Bewertung von Grundvermögen

Grundvermögen ist für die Erbschaftsteuer seit 2009 stets mit dem Verkehrswert - auch gemeinen Wert genannt - anzusetzen. Dies gilt unabhängig davon, ob es zum Privat- oder Betriebsvermögen gehört. Je nach Art des Grundbesitzes wird der gemeine Wert jedoch nach unterschiedlichen Verfahren ermittelt.

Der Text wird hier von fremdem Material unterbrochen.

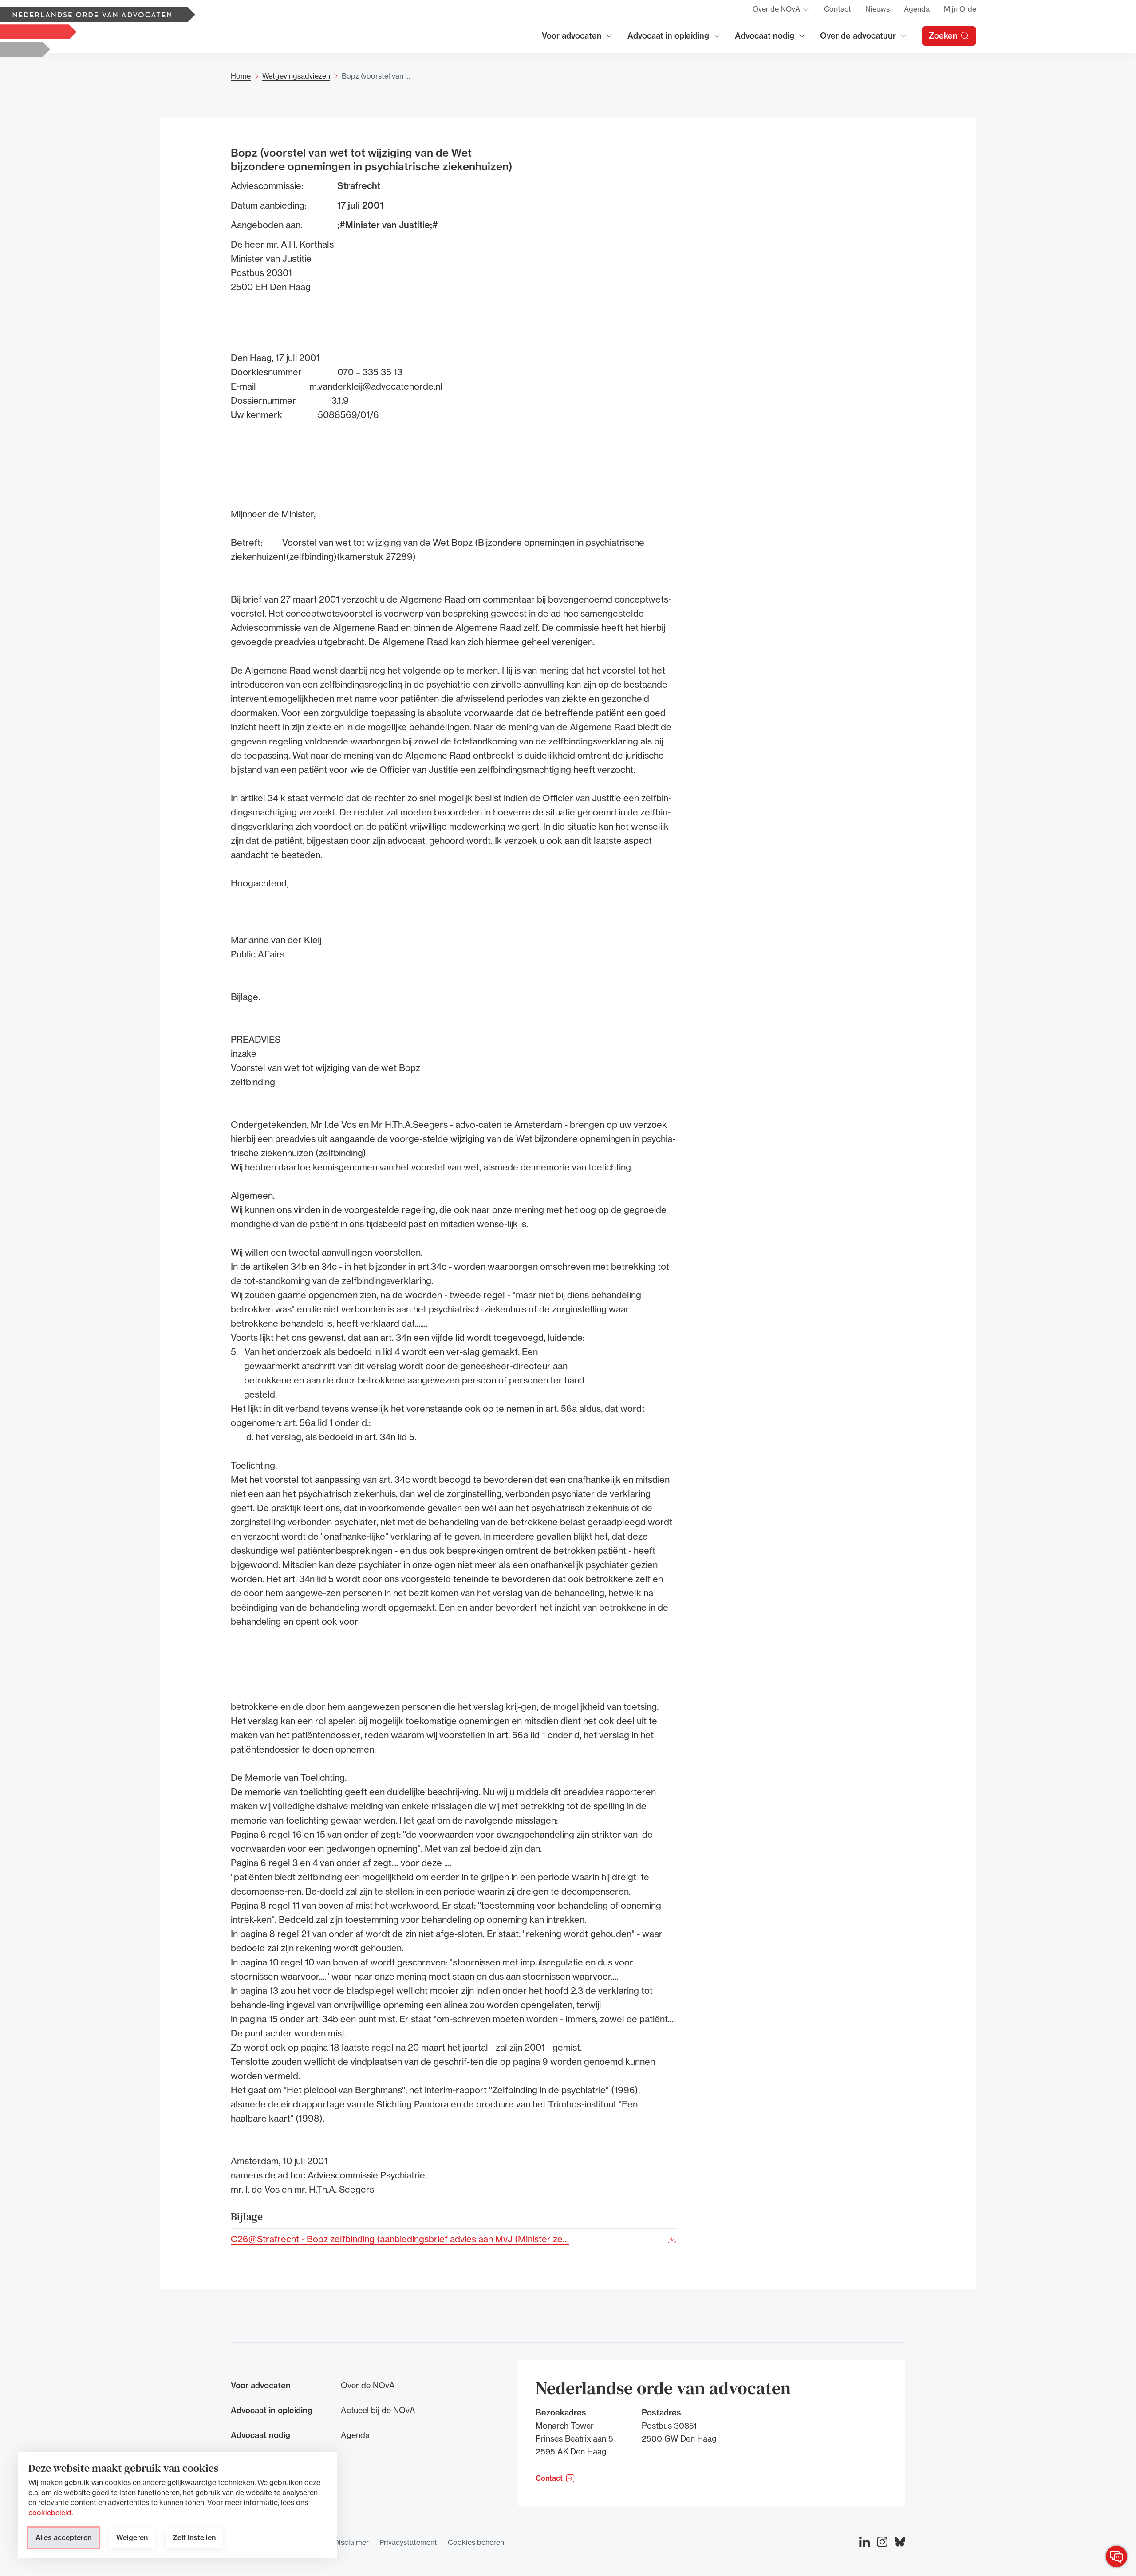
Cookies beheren (476, 2542)
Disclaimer (351, 2542)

Für die Bewertung unbebauter Grundstücke ist der jeweilige zuletzt ermittelte Bodenrichtwert maßgeblich, der auf Gemeinde- bzw. Kreisebene für die verschiedenen Grundstücksarten und Lagen anhand vergleichbarer Grundstücksgeschäfte zeitnah festgelegt wird. Es ist kein Abschlag mehr vorgesehen.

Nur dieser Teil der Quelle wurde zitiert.